Show every line below where "pencil" appears.
(DATA FOR REVIEW Opens)
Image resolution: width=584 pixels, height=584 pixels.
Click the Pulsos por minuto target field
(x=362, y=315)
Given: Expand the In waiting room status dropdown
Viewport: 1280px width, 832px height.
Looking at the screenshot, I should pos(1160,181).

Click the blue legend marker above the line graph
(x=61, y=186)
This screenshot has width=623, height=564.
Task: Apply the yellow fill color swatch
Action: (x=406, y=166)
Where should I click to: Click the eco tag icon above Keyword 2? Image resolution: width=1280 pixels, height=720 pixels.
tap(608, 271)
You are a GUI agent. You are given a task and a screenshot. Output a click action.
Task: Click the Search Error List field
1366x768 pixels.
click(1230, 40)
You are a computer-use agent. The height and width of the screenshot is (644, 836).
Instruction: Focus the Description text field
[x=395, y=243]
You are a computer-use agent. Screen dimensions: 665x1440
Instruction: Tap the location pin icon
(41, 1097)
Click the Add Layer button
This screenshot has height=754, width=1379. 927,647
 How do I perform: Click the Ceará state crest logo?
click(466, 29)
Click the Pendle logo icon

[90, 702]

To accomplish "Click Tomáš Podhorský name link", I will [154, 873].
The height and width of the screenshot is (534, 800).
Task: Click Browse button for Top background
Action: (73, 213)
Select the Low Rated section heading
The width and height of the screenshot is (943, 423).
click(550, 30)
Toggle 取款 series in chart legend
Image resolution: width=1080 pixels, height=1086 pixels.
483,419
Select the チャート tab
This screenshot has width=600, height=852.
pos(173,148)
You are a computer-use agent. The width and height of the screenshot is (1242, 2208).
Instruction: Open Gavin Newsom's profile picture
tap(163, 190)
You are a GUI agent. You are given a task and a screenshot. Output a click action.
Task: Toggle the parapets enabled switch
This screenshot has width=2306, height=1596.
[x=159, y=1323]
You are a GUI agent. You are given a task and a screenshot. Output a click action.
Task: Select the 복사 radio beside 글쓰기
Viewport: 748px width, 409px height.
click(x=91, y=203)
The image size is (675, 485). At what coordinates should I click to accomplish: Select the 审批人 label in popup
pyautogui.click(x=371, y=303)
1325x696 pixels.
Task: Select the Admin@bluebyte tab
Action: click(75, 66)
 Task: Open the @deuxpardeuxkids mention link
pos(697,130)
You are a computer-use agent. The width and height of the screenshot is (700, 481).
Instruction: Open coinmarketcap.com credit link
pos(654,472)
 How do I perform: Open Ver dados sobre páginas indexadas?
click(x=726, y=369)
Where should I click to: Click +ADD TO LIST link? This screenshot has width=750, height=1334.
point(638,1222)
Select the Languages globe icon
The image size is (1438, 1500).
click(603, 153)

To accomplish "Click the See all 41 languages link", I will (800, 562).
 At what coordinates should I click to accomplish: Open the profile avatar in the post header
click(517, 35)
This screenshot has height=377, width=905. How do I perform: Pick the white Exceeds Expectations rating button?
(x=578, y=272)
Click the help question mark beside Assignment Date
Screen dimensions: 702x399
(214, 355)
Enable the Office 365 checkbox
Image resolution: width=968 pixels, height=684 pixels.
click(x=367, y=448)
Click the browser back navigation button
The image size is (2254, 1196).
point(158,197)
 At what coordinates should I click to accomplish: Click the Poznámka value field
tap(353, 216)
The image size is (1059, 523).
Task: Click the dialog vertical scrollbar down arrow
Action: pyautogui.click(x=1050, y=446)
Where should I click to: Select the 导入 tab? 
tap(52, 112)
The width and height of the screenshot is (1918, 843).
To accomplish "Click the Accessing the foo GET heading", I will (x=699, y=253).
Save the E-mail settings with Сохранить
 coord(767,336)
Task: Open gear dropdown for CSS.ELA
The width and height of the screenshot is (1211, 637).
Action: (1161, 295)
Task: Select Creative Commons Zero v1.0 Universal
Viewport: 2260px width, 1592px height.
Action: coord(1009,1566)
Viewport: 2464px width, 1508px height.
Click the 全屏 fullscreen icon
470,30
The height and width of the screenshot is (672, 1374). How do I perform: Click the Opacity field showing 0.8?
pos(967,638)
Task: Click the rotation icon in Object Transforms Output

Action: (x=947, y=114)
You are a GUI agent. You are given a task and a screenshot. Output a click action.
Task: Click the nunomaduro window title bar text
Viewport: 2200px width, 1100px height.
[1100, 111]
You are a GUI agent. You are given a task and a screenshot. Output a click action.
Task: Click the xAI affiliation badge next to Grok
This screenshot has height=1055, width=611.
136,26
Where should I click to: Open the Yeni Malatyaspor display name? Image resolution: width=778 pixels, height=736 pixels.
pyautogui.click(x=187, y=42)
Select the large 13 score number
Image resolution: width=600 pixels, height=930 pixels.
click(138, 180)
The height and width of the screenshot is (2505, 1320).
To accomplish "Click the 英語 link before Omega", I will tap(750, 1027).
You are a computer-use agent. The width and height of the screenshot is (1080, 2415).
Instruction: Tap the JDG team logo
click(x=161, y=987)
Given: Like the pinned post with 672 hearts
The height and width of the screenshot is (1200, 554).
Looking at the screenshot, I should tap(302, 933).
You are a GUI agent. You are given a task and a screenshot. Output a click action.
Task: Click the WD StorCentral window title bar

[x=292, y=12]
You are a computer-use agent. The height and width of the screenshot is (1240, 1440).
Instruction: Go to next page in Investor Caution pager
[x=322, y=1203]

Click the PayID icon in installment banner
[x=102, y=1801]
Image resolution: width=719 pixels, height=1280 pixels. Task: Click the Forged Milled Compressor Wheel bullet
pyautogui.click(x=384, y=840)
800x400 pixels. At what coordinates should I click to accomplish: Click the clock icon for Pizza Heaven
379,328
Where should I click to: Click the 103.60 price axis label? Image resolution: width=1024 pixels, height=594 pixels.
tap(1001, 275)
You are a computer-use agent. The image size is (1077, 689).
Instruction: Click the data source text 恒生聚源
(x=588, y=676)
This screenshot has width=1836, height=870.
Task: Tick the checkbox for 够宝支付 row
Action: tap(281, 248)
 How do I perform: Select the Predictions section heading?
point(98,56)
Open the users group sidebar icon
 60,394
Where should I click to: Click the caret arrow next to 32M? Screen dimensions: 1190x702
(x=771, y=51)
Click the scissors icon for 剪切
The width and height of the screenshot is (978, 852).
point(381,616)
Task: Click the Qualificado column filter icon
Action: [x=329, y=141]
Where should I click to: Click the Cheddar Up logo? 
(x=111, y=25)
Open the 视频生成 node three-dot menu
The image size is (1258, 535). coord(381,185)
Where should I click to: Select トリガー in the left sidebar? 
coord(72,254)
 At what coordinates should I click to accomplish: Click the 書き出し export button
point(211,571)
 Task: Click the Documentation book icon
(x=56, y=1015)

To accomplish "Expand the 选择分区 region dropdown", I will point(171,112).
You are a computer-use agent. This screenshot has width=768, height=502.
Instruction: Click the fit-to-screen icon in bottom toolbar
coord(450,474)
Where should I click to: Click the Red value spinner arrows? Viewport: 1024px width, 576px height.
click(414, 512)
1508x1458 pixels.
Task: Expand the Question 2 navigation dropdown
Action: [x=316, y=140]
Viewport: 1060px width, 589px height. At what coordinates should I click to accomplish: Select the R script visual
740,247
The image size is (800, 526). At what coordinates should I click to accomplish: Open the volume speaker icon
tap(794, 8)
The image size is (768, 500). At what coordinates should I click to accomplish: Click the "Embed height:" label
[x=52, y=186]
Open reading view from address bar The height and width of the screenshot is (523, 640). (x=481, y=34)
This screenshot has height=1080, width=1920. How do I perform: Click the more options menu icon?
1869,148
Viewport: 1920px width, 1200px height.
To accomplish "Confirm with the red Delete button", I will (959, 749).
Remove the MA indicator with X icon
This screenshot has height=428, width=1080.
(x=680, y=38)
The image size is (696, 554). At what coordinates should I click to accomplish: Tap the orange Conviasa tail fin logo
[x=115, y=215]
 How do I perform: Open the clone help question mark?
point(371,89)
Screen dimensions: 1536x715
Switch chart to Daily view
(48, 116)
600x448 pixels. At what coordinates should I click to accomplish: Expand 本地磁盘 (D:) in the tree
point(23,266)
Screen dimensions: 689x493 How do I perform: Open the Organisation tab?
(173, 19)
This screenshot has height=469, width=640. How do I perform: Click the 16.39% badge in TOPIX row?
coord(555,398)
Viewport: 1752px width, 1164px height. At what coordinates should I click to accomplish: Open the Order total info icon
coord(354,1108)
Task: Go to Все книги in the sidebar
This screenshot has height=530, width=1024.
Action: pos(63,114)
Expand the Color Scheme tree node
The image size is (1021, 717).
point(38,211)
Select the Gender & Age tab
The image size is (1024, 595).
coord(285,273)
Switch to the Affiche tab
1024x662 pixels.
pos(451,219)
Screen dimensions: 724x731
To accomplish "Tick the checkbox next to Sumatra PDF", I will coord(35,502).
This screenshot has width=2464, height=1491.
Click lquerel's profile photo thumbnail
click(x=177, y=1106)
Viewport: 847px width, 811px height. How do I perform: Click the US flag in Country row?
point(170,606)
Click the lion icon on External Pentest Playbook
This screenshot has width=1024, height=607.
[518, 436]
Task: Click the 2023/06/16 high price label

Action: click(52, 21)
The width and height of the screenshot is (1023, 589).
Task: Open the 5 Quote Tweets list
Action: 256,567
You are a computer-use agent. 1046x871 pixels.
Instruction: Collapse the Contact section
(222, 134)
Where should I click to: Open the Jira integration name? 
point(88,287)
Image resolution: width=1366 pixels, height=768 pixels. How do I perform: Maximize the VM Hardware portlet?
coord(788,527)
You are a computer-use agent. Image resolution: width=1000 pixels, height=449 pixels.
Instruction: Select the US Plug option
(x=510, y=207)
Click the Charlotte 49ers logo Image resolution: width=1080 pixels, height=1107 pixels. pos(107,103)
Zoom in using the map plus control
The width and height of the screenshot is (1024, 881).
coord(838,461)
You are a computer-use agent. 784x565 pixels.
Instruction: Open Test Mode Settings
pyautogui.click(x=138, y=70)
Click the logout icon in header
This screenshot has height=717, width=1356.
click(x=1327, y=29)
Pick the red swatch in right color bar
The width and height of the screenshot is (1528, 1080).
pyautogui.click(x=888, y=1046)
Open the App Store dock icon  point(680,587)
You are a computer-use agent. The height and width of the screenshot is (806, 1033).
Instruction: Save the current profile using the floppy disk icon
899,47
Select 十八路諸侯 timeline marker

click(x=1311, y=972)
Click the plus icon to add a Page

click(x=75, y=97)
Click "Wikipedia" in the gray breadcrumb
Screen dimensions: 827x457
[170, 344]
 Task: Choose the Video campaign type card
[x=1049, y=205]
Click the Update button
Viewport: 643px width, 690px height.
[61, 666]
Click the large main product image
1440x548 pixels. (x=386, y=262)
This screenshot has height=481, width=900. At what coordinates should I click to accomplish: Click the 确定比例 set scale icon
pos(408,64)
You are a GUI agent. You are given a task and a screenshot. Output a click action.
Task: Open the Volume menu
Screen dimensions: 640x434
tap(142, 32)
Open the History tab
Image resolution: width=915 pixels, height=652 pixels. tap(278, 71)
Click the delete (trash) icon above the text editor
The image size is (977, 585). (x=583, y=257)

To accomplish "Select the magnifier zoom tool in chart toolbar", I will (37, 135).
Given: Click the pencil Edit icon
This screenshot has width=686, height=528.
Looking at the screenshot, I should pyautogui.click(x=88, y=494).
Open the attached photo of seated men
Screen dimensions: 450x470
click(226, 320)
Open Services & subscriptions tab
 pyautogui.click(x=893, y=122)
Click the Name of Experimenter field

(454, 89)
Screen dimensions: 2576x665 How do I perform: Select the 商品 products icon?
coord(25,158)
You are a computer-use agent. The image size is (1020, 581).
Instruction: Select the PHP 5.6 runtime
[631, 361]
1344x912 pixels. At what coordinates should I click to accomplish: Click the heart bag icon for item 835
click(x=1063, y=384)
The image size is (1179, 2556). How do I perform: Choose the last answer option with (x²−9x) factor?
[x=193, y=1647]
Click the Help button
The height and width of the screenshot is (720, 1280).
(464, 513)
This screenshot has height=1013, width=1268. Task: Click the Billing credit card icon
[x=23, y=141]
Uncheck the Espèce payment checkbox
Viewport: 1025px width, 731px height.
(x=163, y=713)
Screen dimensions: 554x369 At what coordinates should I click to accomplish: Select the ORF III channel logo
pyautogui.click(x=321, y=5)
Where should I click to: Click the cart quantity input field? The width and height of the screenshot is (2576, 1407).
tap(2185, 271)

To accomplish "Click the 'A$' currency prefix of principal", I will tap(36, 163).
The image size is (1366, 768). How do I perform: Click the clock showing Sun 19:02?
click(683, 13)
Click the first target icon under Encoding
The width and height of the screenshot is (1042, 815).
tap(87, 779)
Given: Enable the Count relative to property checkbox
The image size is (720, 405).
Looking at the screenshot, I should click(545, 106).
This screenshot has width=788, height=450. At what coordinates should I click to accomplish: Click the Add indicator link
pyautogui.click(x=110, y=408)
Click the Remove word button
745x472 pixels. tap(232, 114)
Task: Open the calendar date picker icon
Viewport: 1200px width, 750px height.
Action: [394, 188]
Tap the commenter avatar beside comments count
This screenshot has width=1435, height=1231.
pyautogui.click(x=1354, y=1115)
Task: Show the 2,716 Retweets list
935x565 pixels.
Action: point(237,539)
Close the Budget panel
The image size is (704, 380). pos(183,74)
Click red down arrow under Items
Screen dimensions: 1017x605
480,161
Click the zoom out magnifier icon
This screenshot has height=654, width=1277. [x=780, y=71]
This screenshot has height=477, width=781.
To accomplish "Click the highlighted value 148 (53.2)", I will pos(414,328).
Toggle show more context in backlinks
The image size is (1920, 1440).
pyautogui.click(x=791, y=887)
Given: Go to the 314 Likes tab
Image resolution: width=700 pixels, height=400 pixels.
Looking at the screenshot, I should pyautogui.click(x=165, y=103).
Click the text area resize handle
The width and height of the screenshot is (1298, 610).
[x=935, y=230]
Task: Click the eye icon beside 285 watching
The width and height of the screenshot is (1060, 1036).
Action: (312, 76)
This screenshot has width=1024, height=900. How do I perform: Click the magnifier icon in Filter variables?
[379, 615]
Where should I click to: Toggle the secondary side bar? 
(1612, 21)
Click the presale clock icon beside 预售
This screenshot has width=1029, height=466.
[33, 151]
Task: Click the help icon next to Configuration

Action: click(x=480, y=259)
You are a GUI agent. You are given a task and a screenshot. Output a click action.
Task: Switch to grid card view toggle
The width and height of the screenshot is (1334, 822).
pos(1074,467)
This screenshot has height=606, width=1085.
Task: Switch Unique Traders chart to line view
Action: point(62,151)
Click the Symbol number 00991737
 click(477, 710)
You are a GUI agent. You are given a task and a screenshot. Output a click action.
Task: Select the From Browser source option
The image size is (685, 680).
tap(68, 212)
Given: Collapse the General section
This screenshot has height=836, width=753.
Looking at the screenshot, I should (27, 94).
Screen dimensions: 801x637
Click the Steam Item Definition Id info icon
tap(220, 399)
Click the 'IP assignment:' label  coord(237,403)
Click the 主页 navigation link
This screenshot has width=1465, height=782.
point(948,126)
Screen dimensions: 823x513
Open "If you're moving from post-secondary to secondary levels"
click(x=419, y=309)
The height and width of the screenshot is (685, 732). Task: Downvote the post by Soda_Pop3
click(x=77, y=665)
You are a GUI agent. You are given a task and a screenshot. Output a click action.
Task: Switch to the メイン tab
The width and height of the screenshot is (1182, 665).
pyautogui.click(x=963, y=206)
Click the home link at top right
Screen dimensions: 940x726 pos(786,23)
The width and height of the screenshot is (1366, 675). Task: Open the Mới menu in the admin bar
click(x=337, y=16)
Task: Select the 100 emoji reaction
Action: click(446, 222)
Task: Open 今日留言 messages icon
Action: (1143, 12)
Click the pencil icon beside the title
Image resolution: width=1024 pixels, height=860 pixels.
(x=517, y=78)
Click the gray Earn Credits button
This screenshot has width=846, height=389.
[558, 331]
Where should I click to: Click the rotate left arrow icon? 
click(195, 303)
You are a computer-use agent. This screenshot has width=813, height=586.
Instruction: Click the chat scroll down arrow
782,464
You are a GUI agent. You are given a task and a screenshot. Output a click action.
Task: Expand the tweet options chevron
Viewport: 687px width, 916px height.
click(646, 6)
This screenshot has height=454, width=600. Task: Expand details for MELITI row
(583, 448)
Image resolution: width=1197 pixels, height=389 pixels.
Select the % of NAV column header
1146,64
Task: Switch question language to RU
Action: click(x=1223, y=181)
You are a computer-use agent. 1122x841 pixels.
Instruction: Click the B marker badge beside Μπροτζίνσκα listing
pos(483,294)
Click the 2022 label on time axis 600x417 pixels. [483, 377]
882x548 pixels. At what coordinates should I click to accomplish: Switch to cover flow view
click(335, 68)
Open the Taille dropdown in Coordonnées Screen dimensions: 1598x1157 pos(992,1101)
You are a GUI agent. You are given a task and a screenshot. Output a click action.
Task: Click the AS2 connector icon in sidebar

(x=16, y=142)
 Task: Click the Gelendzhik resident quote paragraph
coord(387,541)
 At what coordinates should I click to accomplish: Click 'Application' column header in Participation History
(DATA FOR REVIEW Closes)
#### ANSWER BOX:
Given: Click the pencil Edit icon
Click the pencil icon beside the title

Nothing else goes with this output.